● Records from a data collection
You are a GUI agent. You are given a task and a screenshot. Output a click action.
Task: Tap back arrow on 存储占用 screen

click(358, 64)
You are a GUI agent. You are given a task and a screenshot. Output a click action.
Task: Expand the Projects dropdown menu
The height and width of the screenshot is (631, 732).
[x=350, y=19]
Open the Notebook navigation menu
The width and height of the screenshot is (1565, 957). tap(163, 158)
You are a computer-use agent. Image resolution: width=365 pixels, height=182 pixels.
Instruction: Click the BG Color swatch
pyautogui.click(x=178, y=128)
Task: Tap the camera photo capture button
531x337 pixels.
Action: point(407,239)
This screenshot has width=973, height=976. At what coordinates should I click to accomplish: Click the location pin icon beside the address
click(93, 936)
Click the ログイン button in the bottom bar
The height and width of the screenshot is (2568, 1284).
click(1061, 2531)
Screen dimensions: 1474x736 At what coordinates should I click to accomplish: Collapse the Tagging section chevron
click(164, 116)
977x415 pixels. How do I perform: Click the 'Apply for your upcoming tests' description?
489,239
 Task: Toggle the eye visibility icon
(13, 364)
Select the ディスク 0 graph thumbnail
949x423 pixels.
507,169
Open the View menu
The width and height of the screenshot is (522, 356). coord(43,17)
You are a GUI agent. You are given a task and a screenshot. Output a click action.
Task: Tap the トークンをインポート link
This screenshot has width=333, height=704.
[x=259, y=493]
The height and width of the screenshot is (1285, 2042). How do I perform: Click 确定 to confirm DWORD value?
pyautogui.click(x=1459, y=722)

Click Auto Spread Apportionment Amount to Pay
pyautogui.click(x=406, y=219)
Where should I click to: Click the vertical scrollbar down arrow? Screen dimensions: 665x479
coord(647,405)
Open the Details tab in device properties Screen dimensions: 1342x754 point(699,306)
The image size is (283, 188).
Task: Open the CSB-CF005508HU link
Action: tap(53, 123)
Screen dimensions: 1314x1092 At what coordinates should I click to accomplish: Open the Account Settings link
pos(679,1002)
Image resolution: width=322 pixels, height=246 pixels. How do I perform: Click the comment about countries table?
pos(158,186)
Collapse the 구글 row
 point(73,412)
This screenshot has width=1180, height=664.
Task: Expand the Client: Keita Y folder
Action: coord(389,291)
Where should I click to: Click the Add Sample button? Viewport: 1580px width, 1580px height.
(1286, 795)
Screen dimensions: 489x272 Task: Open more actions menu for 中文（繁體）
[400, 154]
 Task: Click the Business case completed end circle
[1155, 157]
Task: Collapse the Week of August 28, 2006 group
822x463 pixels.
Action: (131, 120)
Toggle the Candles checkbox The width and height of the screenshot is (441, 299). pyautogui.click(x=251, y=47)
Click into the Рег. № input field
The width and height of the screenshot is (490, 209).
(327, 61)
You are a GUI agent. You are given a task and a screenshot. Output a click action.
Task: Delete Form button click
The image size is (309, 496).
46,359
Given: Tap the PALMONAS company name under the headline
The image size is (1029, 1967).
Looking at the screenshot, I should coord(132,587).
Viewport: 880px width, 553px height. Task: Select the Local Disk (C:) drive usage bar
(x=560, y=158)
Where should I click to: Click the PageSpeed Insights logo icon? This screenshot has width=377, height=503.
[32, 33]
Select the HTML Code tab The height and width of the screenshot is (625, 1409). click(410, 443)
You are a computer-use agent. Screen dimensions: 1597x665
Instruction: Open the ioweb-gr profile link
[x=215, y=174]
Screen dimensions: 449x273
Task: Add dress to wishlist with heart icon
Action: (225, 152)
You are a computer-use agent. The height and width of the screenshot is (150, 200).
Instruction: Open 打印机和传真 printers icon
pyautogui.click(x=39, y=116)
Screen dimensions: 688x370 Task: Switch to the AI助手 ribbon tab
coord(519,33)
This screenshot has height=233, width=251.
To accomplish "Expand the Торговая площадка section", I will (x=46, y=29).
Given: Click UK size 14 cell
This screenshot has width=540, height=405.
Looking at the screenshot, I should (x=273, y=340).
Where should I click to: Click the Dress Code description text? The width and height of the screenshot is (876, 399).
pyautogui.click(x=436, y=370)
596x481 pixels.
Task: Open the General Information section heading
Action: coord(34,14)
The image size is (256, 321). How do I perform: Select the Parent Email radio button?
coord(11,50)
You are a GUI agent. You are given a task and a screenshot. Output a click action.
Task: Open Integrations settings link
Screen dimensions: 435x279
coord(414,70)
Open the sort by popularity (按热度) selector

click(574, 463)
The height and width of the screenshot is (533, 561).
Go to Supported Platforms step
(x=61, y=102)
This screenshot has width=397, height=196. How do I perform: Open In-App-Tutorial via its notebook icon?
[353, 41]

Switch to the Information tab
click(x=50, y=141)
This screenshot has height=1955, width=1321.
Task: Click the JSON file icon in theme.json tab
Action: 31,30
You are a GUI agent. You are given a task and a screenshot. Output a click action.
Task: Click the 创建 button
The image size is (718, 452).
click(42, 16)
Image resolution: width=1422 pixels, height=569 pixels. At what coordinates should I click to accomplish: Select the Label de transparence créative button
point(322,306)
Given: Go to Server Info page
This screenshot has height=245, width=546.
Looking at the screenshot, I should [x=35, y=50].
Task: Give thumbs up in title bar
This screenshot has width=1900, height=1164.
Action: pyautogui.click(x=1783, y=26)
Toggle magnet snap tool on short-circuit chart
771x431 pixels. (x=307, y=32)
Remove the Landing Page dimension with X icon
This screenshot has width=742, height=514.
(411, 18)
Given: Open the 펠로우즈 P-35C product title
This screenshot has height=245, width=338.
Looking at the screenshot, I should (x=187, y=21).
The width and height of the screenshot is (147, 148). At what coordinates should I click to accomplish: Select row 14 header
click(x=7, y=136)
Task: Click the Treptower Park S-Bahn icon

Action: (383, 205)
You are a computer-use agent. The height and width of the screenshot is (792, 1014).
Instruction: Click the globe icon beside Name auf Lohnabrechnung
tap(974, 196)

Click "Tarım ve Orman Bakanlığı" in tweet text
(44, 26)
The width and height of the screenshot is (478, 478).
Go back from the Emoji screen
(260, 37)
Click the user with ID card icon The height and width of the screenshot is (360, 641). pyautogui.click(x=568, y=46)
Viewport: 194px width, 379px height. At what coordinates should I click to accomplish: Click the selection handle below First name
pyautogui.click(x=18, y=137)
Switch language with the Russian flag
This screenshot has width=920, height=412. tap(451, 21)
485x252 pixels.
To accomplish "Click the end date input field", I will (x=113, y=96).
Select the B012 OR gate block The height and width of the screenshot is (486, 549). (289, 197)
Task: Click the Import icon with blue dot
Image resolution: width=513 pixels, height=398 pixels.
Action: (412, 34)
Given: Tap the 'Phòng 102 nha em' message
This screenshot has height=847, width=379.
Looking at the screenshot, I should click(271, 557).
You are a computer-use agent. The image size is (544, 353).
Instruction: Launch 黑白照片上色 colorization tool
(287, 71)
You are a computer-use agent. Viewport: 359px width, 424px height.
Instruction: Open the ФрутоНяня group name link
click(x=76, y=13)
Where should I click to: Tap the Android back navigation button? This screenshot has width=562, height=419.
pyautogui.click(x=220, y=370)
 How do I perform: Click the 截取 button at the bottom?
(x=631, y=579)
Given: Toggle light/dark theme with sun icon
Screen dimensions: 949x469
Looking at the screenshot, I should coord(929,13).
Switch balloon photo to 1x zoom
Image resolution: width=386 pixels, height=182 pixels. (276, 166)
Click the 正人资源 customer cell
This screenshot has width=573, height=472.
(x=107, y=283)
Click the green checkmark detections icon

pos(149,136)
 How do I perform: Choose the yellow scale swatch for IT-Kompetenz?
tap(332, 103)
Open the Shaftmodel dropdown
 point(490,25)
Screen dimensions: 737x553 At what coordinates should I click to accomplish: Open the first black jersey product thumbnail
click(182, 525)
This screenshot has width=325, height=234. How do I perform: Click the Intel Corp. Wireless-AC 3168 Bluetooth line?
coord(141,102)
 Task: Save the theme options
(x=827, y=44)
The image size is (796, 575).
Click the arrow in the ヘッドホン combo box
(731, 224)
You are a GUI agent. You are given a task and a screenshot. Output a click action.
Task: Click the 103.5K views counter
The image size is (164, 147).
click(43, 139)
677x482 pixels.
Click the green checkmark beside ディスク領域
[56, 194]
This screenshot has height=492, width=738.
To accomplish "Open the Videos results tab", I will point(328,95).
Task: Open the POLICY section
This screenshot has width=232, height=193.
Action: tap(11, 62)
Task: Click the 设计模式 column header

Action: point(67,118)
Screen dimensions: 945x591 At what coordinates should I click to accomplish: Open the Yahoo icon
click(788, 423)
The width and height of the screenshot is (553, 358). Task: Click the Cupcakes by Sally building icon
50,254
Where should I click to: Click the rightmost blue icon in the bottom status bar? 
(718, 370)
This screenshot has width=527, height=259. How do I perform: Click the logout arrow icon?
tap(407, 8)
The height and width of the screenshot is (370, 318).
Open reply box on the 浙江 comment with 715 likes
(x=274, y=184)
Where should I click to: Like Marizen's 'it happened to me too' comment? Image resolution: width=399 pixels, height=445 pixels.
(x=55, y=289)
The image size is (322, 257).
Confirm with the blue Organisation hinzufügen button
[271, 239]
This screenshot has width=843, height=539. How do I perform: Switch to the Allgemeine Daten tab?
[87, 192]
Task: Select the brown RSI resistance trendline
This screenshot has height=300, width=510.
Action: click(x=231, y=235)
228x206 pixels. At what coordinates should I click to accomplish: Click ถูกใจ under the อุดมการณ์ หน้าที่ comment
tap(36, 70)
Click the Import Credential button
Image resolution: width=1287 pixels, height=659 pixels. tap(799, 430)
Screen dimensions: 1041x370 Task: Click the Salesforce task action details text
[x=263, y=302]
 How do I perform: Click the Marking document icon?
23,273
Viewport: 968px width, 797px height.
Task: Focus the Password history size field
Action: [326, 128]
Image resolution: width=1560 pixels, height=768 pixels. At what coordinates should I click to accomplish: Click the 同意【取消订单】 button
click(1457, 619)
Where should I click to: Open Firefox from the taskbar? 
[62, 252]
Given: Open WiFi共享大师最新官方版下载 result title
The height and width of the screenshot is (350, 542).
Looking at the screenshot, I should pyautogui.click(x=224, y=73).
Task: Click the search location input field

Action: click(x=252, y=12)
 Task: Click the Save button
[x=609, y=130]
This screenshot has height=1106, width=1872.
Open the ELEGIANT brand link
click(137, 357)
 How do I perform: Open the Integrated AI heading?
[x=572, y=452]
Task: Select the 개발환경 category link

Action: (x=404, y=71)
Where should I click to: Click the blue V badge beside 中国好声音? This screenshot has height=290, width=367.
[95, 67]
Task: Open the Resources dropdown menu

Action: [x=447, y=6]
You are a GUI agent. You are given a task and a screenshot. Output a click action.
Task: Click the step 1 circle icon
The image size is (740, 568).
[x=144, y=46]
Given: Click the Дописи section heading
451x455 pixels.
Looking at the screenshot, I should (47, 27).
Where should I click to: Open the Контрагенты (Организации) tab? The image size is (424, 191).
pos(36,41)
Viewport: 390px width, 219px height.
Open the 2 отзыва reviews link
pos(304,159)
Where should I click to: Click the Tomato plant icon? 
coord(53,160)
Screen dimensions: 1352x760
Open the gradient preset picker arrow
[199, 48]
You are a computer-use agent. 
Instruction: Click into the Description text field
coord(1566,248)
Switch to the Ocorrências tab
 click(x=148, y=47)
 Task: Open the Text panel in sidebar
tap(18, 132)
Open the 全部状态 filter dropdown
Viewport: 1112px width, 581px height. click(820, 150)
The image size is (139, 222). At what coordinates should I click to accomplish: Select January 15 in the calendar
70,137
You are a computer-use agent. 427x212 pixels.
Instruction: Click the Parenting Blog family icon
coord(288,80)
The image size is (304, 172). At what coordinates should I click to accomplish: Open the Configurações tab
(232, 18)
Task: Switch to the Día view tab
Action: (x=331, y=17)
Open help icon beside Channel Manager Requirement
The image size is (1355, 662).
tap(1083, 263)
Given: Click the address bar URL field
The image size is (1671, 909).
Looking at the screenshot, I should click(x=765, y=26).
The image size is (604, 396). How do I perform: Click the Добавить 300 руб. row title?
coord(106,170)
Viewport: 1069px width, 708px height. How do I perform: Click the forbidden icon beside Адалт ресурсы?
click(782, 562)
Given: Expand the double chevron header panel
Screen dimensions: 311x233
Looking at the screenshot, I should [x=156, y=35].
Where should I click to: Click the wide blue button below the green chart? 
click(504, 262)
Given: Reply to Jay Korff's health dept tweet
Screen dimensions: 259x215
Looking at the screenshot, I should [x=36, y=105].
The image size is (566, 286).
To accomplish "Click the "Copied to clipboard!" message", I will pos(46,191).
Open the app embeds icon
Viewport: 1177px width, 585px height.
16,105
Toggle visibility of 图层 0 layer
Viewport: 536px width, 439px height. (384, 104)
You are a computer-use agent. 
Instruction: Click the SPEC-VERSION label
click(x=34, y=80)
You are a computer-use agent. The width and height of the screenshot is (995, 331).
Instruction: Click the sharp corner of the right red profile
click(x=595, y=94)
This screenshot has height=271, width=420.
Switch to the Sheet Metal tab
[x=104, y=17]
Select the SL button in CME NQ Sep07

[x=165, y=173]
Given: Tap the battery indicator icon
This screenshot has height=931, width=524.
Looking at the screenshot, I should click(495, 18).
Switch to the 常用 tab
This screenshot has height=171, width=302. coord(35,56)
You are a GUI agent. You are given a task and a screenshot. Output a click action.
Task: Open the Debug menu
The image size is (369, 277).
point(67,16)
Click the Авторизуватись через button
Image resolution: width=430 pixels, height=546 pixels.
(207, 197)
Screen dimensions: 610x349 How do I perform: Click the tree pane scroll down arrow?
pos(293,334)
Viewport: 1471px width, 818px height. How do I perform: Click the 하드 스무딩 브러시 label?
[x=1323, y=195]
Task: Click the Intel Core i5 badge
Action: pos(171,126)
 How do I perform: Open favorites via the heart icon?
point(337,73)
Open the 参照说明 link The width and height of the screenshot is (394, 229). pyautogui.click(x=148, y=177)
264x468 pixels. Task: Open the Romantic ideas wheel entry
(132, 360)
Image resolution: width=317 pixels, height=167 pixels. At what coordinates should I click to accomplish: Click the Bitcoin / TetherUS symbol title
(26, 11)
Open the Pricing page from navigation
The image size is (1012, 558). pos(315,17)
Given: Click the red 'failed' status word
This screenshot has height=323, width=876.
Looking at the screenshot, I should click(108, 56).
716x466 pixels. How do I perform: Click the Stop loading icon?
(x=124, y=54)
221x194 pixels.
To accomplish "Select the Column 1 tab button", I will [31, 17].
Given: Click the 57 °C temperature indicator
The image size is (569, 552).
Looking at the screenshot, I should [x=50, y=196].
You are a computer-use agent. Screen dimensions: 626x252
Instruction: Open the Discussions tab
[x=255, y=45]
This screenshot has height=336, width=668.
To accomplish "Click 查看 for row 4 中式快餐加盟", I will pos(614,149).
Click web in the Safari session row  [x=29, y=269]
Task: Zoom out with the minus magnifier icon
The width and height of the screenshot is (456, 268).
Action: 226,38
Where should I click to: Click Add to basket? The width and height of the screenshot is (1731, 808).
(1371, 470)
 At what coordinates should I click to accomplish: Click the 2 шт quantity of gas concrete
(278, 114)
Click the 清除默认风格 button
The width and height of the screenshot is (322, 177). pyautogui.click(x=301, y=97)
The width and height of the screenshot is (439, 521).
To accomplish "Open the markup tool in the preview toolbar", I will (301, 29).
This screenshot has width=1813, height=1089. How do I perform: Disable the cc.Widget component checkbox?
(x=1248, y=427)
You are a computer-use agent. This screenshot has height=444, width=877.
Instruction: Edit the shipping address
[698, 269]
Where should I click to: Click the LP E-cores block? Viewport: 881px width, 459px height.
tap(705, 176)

● DIRECTIONS FOR THIS TASK
Would you filter the entries above and keep each line that has the word "message"?

● TASK ANSWER
Given: Tap the 'Phòng 102 nha em' message
To accomplish "Click the "Copied to clipboard!" message", I will pos(46,191).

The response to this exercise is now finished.